▶ _Quoted passage_:
The F1 grand prix that big-budget Toyota should have won

At the end of the 2009 season Toyota announced its withdrawal from F1, ending an eight-year adventure that saw a huge amount of money spent, and no wins achieved.

Would even one triumph have encouraged the company’s top bosses to stick with the programme through the global financial crisis that also claimed Honda and BMW? We’ll never know, but on April 26 that year the team came close to getting it right in Bahrain, only to drop the ball, as it seemed to do so often.

Trulli started that race from pole position, and come the race, he also set fastest lap. And yet he ended up crossing the line in third, some way down the road from winner Jenson Button. How could it go so wrong?

The 2009 season began in unusual fashion, thanks in large part to Brawn GP’s successful use of the double diffuser concept. Toyota had also pursued the idea, and from the start of the season the white and red cars were competitive. Despite not having the trick aero configuration, Red Bull Racing was the third big player.

The fascinating aspect was that the three teams fighting for race wins were not used to doing so (with due respect to Ross Brawn), while those more used to racing for victory – McLaren, Ferrari and Renault – were struggling to find performance. Thus it was perhaps was not surprising that things didn’t always work out in terms of decisions.

▶ _Provided data_:
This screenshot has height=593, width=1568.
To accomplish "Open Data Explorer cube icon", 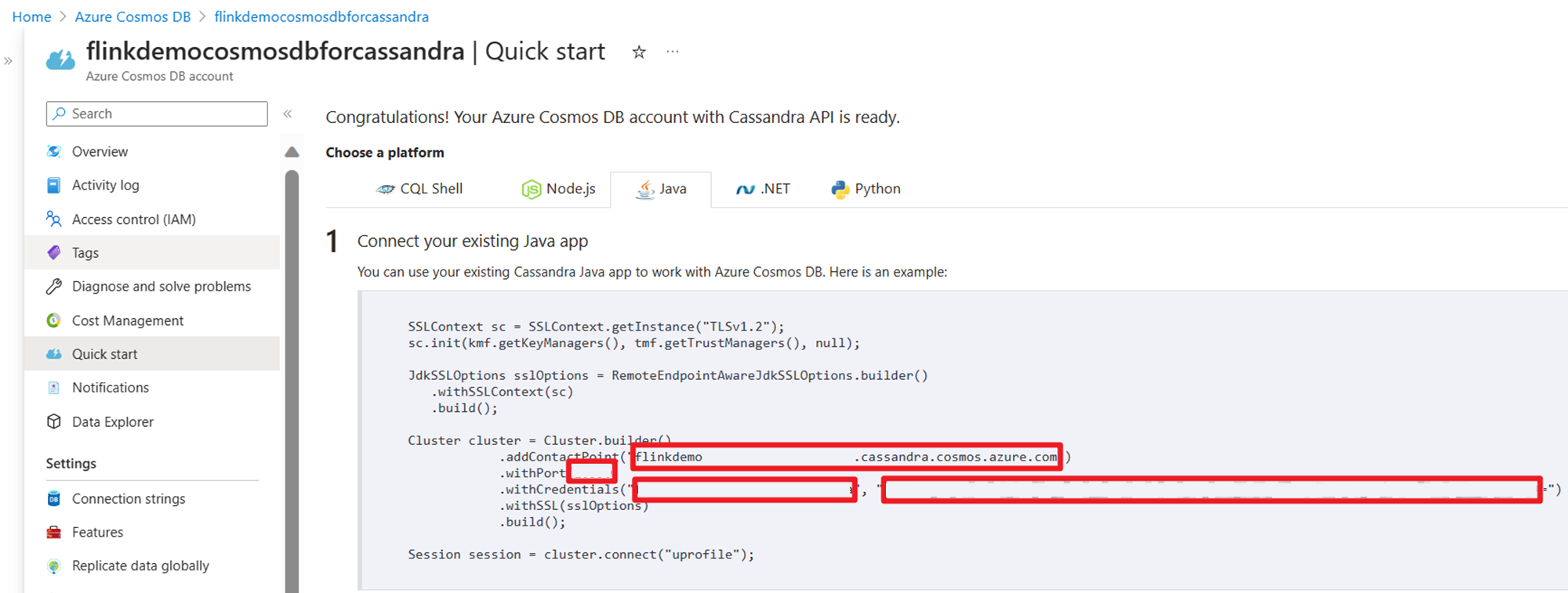I will pos(53,421).
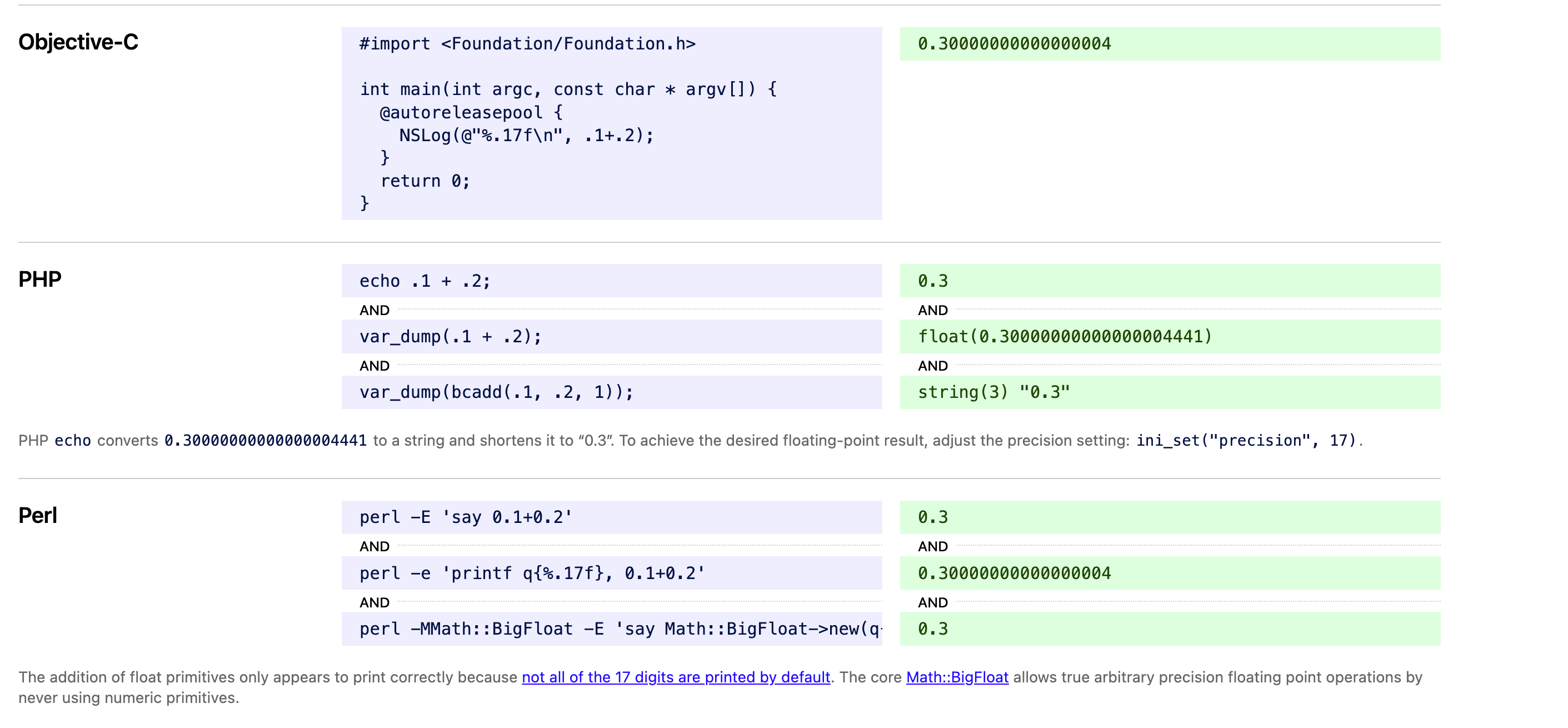Click the Perl section heading

click(x=38, y=516)
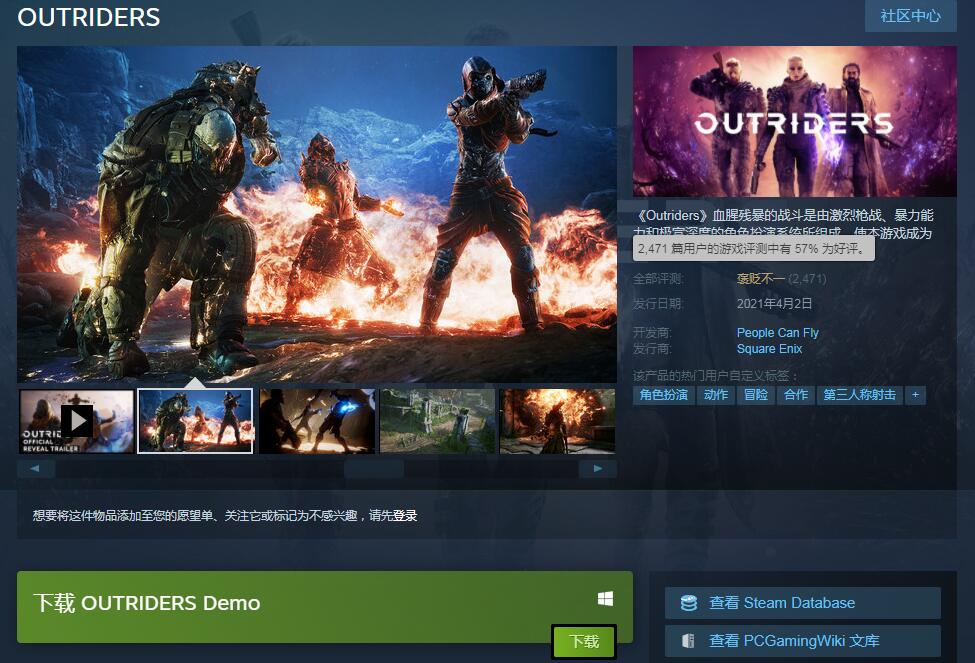Click the 登录 login link
Screen dimensions: 975x663
[405, 516]
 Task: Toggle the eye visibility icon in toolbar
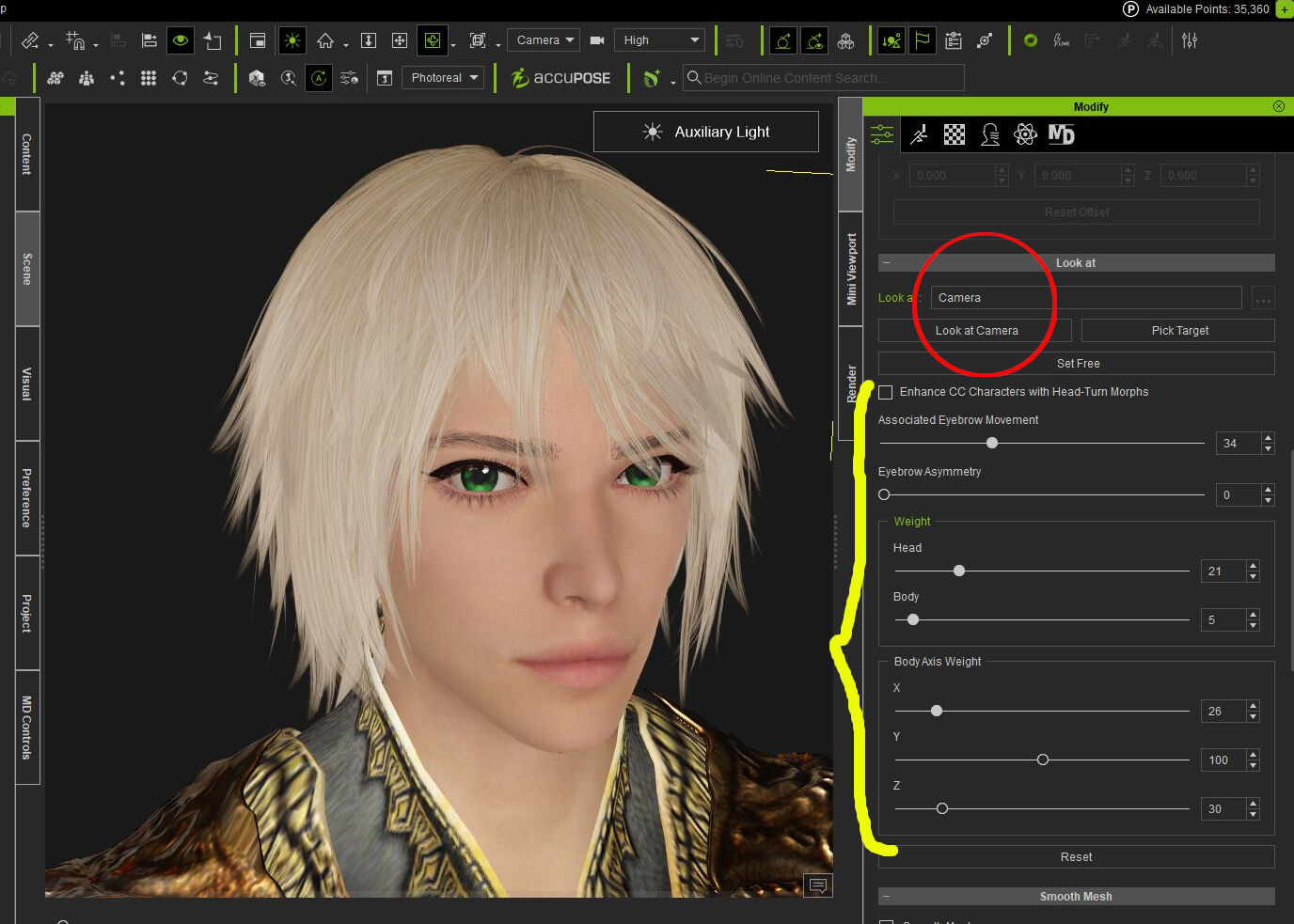(181, 40)
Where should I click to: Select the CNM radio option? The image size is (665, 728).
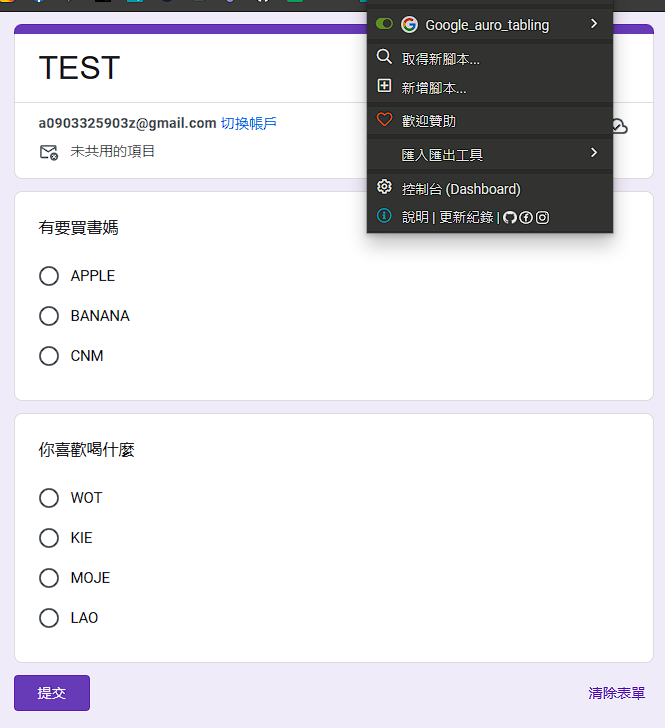point(49,356)
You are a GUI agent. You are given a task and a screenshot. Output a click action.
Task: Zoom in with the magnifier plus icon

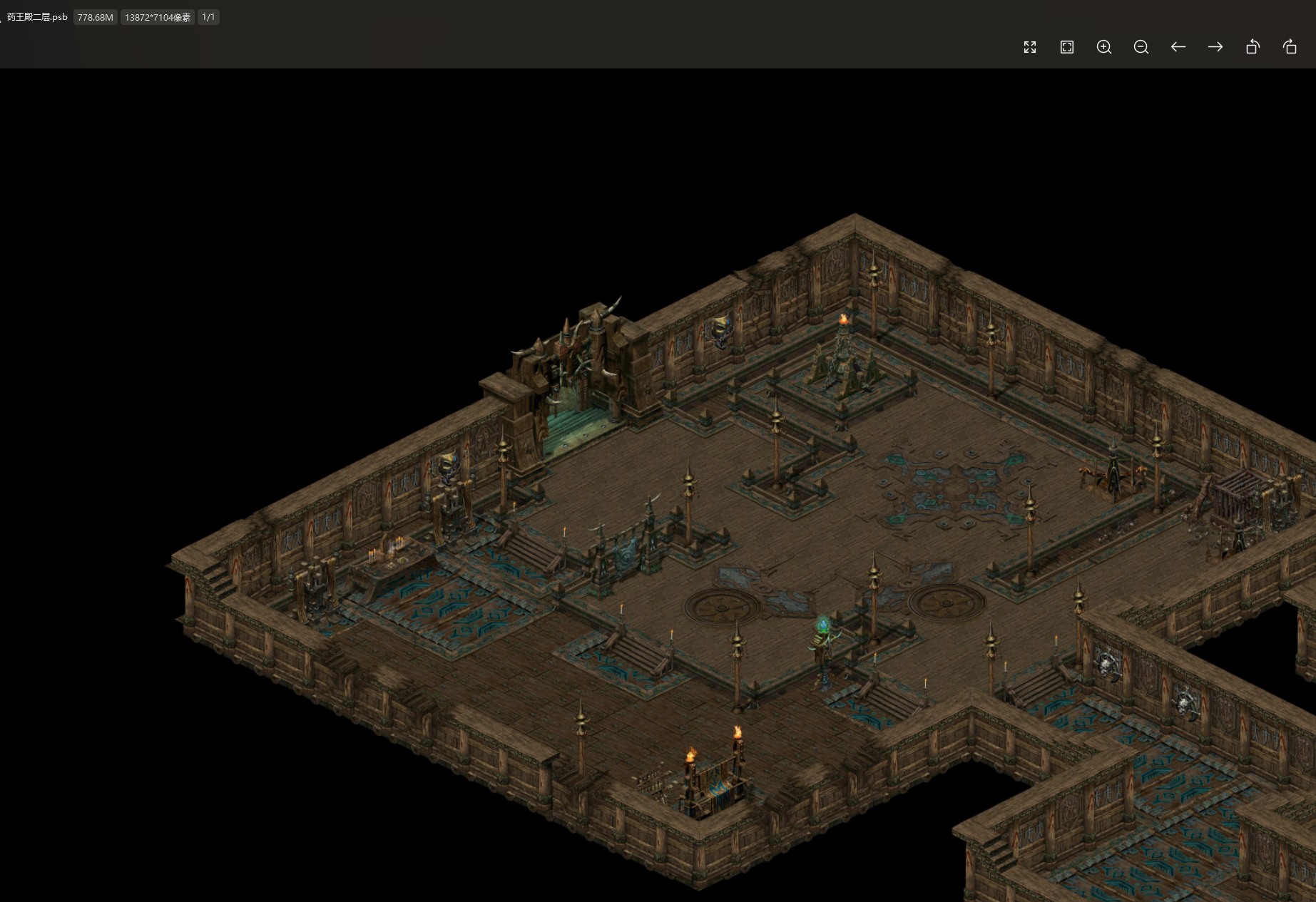pos(1104,47)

▶ _Challenges_:
(1) Print the passage from the article on Toyota's near-win in Bahrain starting at "The fascinating aspect" and ending at "terms of decisions.", keeping every word unchanged.
(2) Write what comes next in the article on Toyota's 2009 Bahrain Grand Prix, picking up right after its last sentence.
You can set the records aside.

▶ _Task responses_:
(1)
The fascinating aspect was that the three teams fighting for race wins were not used to doing so (with due respect to Ross Brawn), while those more used to racing for victory – McLaren, Ferrari and Renault – were struggling to find performance. Thus it was perhaps was not surprising that things didn’t always work out in terms of decisions.

(2)
That said, Toyota had shown an improved grasp of strategy over the previous couple of seasons, and had sometimes gained points from difficult situations.

Button had won the opening two races in Australia and Malaysia for Brawn, while Sebastian Vettel scored RBR’s first success in a wet race in China. Toyota was in the mix, with Trulli and Timo Glock finishing third and fourth in Australia after a rear wing issues led to pitlane starts for both. They matched that result (the other way round) in Malaysia.

There seemed to be so much potential, if only the team could get everything right. Bahrain appeared to be that chance.

Jarno Trulli, Toyota celebrates his pole position in parc ferme (Photo by: Sutton Images)

Toyota had earned two poles back in 2005, with Trulli at Indianapolis when the Michelin runners knew they wouldn’t race and he ran ultra-light, and with Ralf Schumacher at a rain-affected Suzuka.

Bahrain 2009 was the first “proper” pole. Starting fuel loads played a role, and the race would show that an early first stop was planned, but even fuel-corrected the Italian was fastest. His teammate Glock, carrying less fuel, was alongside him on the front row. With both cars up there surely Toyota could convert this into a win?

Vettel qualified third, while Button started fourth for the second race in a row – and that definitely wasn’t where he was predicted to be. In the first couple of races the Brawns were able to run significantly heavier than the opposition, and still claim pole.

This time life was much harder over one lap, in part due to engine temperature issues in the Bahrain heat, a legacy of the hurried packaging of the Mercedes engine into what was a Honda-bred chassis.

At the start Trulli and Glock got away well in front, while Button passed Vettel but briefly lost out to McLaren’s KERS-equipped Lewis Hamilton, before getting back past in some style at the start of the second lap.

Timo Glock, Toyota TF109, Jarno Trulli, Toyota TF109, Lewis Hamilton, McLaren MP4-24 Mercedes, Jenson Button, Brawn GP BGP001 Mercedes, Sebastian Vettel, Red Bull Racing RB5 Renault, head into the first corner (Photo by: Motorsport Images)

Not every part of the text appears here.